Before submitting your Assessment, carefully review the rubric. This is the same rubric the assessor will use to evaluate your submission and it provides detailed criteria describing how to achieve or master the Competency. Many students find that understanding the requirements of the Assessment and the rubric criteria help them direct their focus and use their time most productively.

Open the Body Data file under “Elementary Statistics, 13th edition” in Statdisk. This file contains information on the measurements of a sample of 300 individuals. The population mean systolic blood pressure is 124.7 with a variance of 211.10. The population standard deviation is said to be roughly 14.5. For this exercise, refer to pages 7, 11, and 12 of the Statdisk User Manual document. Be sure to enter the population standard deviation in the appropriate box.

1. Given that the systolic blood pressure is normally distributed, calculate the descriptive statistics for this column of data and paste it here. Your calculations should include:
• Mean
• Median
• Mode
• Variance
• Standard Deviation
• Range
2. Calculate a 90%, 95%, and 99% confidence interval and paste your results here. As the level of confidence increases, what happens to the width of the confidence interval? Does it increase or decrease? Explain why this would happen.
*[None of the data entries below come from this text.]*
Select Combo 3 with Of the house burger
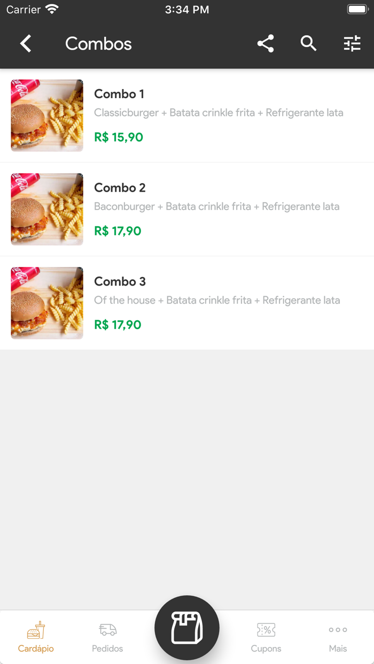point(187,303)
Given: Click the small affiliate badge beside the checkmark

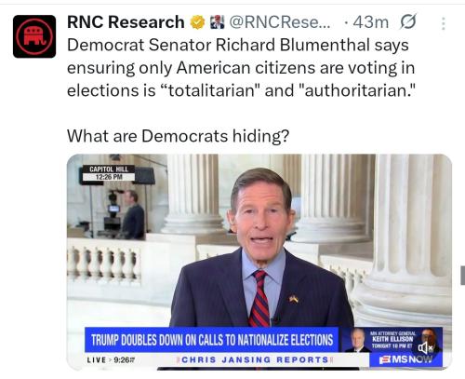Looking at the screenshot, I should coord(217,22).
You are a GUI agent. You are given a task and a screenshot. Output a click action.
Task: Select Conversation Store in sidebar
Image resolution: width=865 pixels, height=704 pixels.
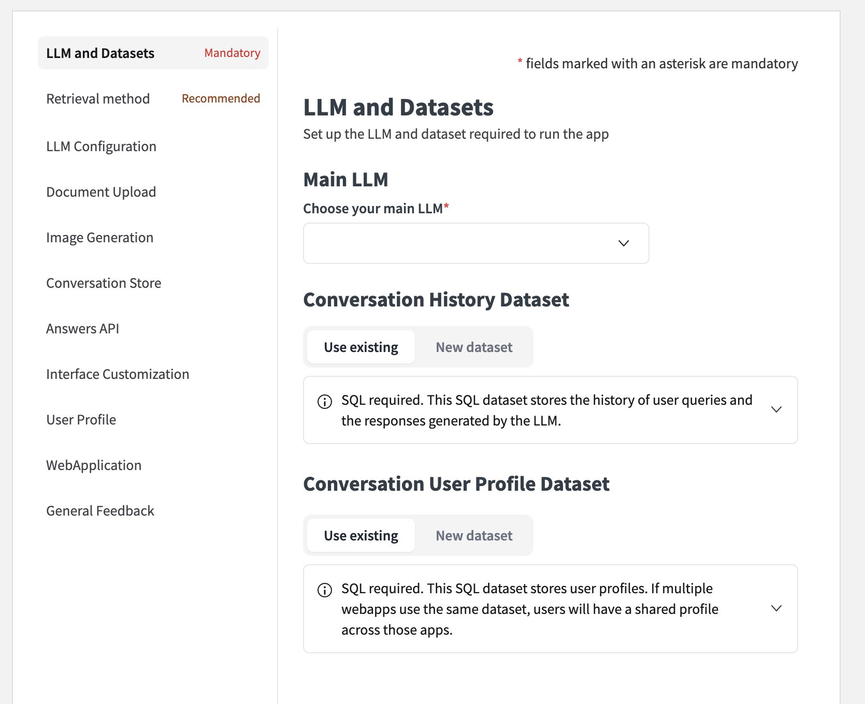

3. Since the confidence interval relates to our willingness to calculate a confidence interval that does not include the population mean, what does this tell us about the width of the interval? Give an example of where you might use a 99% confidence interval and another where a 90% interval would be appropriate.
4. Based on the data in the “Measurement Data” file, you think that the mean systolic blood pressure is less than the national average of 124.7. Perform a hypothesis test at the 0.05 level of significance to verify this. Use the four-step process outlined in the file “Hypothesis Test for a Population Mean” in the classroom.